**Given problem**
Turn the part of the material that opens with the line containing "building (275, 247)" and closes with the line containing "dry is located at coordinates (191, 736).", both of those lines included, into a numbered list with any blank lines omitted.

**Working data**
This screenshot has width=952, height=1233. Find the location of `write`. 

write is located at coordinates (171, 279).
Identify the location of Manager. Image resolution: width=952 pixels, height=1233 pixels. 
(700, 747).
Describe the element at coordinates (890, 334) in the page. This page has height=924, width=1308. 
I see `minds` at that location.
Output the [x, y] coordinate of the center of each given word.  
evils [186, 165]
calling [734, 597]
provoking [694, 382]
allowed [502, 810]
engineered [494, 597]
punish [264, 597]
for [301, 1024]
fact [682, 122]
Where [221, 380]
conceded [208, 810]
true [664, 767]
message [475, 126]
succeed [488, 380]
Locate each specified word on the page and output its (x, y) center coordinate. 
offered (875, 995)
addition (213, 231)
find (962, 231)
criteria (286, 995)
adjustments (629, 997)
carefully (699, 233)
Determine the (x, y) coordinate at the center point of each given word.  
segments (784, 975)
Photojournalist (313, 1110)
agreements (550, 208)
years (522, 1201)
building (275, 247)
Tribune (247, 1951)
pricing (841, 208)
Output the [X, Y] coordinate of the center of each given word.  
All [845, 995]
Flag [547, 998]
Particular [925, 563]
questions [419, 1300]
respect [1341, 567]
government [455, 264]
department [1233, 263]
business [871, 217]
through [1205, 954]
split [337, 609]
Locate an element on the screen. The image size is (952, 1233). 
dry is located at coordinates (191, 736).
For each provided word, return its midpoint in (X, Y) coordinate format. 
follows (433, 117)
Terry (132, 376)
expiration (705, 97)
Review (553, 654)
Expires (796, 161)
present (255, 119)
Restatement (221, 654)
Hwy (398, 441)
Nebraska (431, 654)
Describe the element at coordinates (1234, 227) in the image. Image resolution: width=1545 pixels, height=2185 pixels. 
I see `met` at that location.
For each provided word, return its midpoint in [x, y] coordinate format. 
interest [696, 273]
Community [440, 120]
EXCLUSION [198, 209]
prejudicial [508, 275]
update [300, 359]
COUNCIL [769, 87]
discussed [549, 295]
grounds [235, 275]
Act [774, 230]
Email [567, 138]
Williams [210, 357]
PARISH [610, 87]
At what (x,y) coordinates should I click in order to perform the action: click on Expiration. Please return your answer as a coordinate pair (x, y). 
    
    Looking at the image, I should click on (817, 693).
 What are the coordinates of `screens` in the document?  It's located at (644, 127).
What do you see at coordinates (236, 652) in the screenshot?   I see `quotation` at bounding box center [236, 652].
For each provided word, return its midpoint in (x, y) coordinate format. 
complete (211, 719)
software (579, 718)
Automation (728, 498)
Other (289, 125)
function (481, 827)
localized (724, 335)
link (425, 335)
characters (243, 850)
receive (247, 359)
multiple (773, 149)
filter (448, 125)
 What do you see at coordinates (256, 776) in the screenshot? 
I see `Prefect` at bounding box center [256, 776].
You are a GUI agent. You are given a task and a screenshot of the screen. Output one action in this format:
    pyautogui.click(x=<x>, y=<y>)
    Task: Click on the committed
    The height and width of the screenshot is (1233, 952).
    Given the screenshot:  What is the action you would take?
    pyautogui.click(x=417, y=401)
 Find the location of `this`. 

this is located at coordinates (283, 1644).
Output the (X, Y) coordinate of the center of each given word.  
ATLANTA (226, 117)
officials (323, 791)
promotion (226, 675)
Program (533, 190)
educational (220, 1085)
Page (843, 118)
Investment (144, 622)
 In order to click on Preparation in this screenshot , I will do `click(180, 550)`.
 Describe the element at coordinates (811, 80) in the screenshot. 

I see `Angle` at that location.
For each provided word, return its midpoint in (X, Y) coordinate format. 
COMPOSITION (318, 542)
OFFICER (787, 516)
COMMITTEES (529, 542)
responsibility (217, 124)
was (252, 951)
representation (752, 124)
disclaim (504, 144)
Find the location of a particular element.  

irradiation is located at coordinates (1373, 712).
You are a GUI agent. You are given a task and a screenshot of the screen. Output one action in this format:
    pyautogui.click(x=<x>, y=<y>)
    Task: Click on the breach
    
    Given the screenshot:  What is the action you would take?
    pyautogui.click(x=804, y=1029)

**Reply to the exercise**
1. building (275, 247)
2. Tribune (247, 1951)
3. pricing (841, 208)
4. Output the [X, Y] coordinate of the center of each given word.  
5. All [845, 995]
6. Flag [547, 998]
7. Particular [925, 563]
8. questions [419, 1300]
9. respect [1341, 567]
10. government [455, 264]
11. department [1233, 263]
12. business [871, 217]
13. through [1205, 954]
14. split [337, 609]
15. Locate an element on the screen. The image size is (952, 1233). 
16. dry is located at coordinates (191, 736).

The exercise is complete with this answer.